While I don't have to Physically labor for Charlie we have labored and labored to get him home. Paperwork, fingerprints, meetings, travel etc. And to think that I thought 9 months was such a long time to meet my baby. It pales in comparison to the 3 1/2 yrs we have waited to bring Charlie home. The experience has been exhausting, frightening and exhilarating as well. And today as I was cleaning out my garage (the last thing on my long to do list) a neighbor walked by and said "Oh Boy, your nesting!" And it made me laugh because I realized I was and have been since we have been home from the first trip. The same thought crosses my mind tonight " I can't believe they are going to hand this kid over to us, we don't even speak his language, I have no idea what to do."
Since I am in such a reminiscent mood today and it is Passion Week, I was also thinking about the time when I was holding Greyson, late at night during a feeding and I just started to cry. I cried because after having my own child and realizing just how much I love him, I thought of Jesus. Jesus, such a sweet name. Son of God, The Darling of Heaven, Holy and Blameless...Crucified. How did God do it? Why did God do it? I looked at Greyson, his perfect little face all snuggled up and I wondered how any parent could send their son to be killed through a horrible death. I wouldn't do it, ever. Never mind that there are some really worthy and great people on this earth that some might be considered worth dying for but what about the awful people. What about those who hurt others and are unlovable? Send your perfect child to die in their place.? Inconceivable and yet He did.

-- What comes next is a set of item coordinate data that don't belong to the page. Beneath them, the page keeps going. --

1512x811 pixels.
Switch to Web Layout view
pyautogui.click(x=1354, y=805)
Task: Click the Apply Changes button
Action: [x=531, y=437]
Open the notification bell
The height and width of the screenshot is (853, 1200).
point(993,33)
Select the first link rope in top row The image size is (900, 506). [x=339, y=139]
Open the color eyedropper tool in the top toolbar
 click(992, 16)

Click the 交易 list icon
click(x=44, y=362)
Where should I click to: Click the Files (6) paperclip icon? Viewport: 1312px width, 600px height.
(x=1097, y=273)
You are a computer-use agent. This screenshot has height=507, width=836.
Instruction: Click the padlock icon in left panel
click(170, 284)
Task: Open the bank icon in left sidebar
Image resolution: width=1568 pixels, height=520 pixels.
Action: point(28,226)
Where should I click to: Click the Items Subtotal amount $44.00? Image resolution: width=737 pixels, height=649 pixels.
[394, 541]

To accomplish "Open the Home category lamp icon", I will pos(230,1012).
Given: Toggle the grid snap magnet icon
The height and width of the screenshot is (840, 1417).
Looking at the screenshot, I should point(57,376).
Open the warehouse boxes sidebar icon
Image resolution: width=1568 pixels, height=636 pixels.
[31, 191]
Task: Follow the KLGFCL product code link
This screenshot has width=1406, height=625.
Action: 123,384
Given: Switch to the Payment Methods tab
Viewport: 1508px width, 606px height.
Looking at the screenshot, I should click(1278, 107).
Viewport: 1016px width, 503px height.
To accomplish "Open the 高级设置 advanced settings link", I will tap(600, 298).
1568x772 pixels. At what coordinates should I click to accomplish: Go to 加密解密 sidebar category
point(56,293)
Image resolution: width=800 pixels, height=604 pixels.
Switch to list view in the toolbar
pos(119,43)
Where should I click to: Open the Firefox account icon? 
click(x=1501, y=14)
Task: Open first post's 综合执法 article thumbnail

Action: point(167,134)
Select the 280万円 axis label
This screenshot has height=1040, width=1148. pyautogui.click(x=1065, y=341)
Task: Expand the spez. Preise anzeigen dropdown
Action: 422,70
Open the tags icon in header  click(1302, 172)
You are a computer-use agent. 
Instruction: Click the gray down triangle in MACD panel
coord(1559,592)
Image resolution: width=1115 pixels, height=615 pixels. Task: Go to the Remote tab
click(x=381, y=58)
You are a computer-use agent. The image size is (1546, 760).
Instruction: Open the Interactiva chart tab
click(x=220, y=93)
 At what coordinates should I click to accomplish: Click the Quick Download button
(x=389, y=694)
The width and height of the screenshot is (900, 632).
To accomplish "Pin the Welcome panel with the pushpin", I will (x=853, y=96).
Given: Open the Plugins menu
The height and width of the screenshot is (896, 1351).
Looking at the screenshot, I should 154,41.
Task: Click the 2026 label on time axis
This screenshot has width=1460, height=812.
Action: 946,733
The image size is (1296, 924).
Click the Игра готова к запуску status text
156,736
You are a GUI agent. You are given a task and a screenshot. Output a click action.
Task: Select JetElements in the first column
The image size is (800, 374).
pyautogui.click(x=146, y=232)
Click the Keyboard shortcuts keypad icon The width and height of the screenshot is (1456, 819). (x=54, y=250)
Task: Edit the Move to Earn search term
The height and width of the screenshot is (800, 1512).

I think about that type of love, the kind that puts you first, the kind that dies so you can live and I am so humbled. I am so grateful to The Father for giving us His Son and I am overwhelmed by Jesus who came for us, willingly. He took on human form to experience all that we go through and to overcome death. By doing this not only did He become our Savior but He became relatable. It is so encouraging to know I have a heavenly Father who can relate to me and whatever I am going through. Even better that He is bigger than the situations we face and more than willing and able to walk through them with us. I love Him and I am so excited to start my week out tomorrow celebrating His triumphant Life and then have Him walk with me the rest of this big week.
Below I included some pictures of Charlies room, clothes washed and organized, toys and books put away, pictures hung and diapers bought. Nesting Indeed! So happy for our journey to bring Charlie home to be coming to a close with week.